Ele me olha com uma mistura de surpresa e esperança, como se aquela simples pergunta pudesse resolver todos os problemas do mundo. Eu sorrio suavemente.

- Sim, bem... eu estou com muita fome... - ele admite, a voz quase se apagando de tão baixa.

- Pra quem você estava roubando comida? - Minha pergunta é direta.

- Como assim pra quem... ninguém... - Ele se enrola nas palavras, e percebo imediatamente que está mentindo.

Eu suspiro, tentando manter a calma e a paciência.

- Olha, se você me disser, eu posso te dar comida pra levar pra ele também - proponho, suavizando meu tom.

Ele fica em silêncio por um tempo, os olhos desviando para longe, como se estivesse ponderando se deve confiar em mim ou não. Finalmente, ele suspira, a derrota em seu semblante.

- Meu irmão... ele é como eu e está doente... e está me esperando do outro lado... - ele confessa, a voz cheia de medo e amor ao mesmo tempo.

Eu sorrio, porque entendo perfeitamente o propósito dele, o desespero e o sacrifício.

Eu faria o mesmo pelo max.

- Isso é muito nobre, sabia? Arriscar sua vida para ajudar seu irmão - digo, minha voz cheia de uma admiração genuína que não consigo esconder.

Me levanto da cama com determinação.

- Eu vou até a cozinha e já volto. Fique aqui e não faça barulho, está bem?

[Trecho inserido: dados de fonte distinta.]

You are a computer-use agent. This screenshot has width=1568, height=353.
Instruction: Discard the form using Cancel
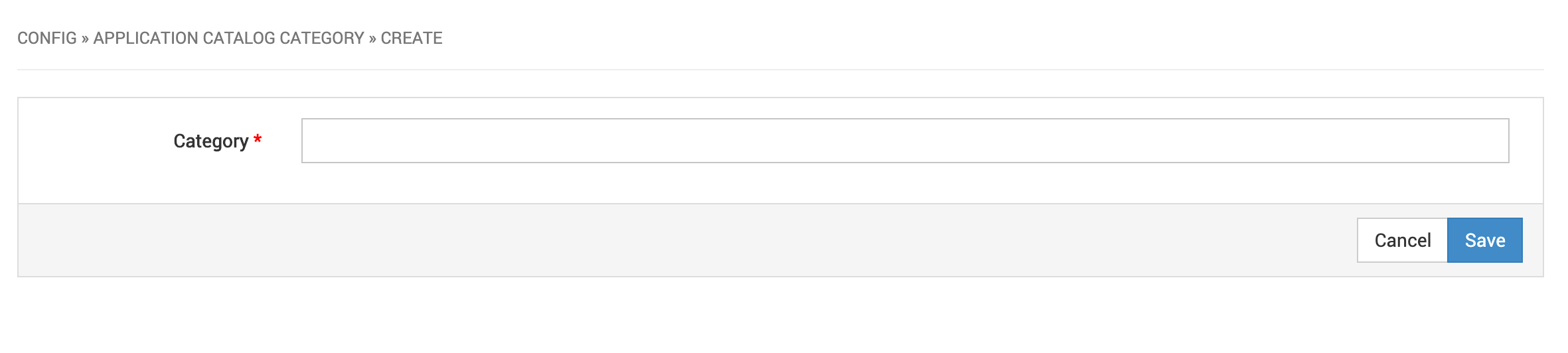[x=1402, y=240]
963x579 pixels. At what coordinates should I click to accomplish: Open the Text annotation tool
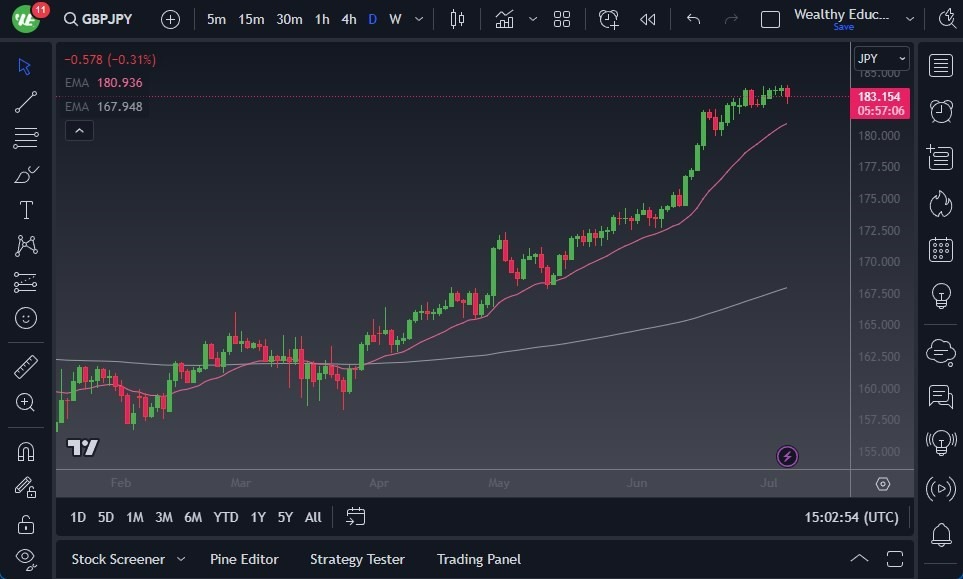point(25,210)
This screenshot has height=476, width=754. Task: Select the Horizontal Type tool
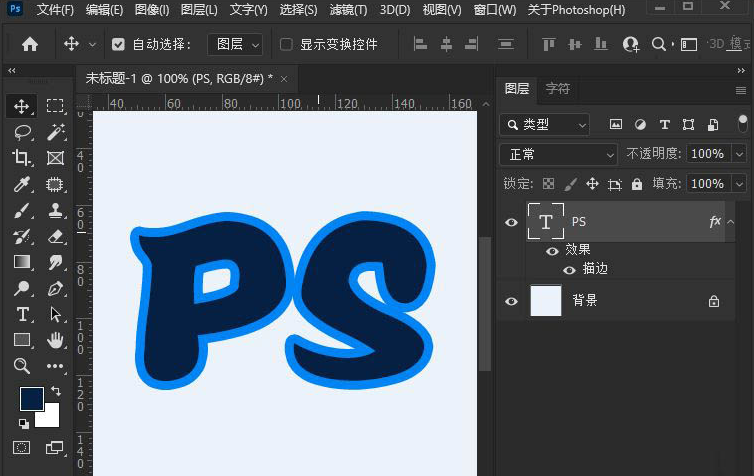(x=22, y=314)
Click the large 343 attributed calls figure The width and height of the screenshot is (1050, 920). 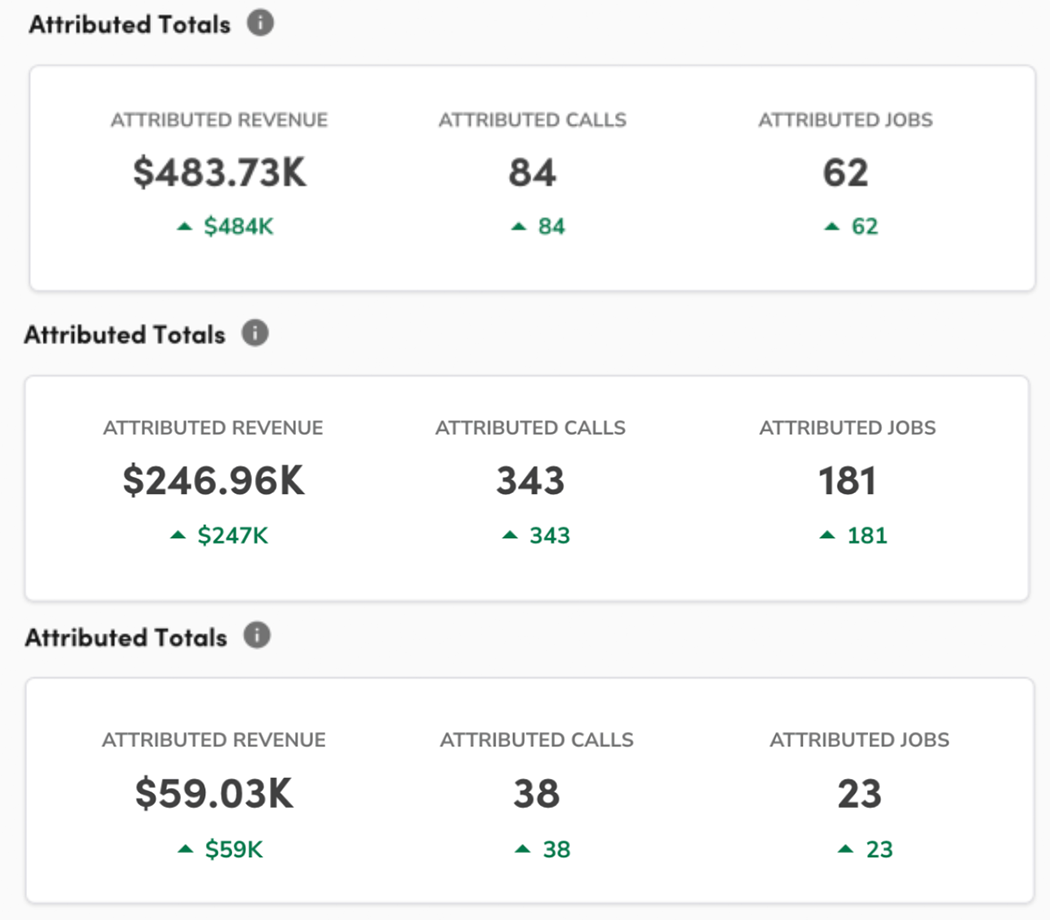[530, 481]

Ele acena com a cabeça, os olhos arregalados de surpresa. Saio do quarto e me dirijo à cozinha, o único lugar que conheço bem o suficiente para encontrar comida em qualquer hora da noite. É sempre um lugar vazio durante as madrugadas, graças ao bom Caldeirão. Começo a vasculhar os armários em busca de algo que ele possa levar.

Pego um saco de pano e encho-o com pães frescos, um punhado de uvas, queijo, e uma coxa gorda de Cervo-meu novo prato favorito desde que cheguei a este lugar. A cada item que coloco no saco, sinto uma estranha sensação de satisfação, como se cada gesto significasse mais do que apenas dar comida a uma criança faminta.

Volto ao quarto com o saco em mãos, tentando não fazer barulho. Ao abrir a porta, vejo Eamon ainda sentado na cama, olhando para mim com um brilho de esperança nos olhos. Coloco o saco na cama ao lado dele, sem dizer nada, apenas observando a reação dele.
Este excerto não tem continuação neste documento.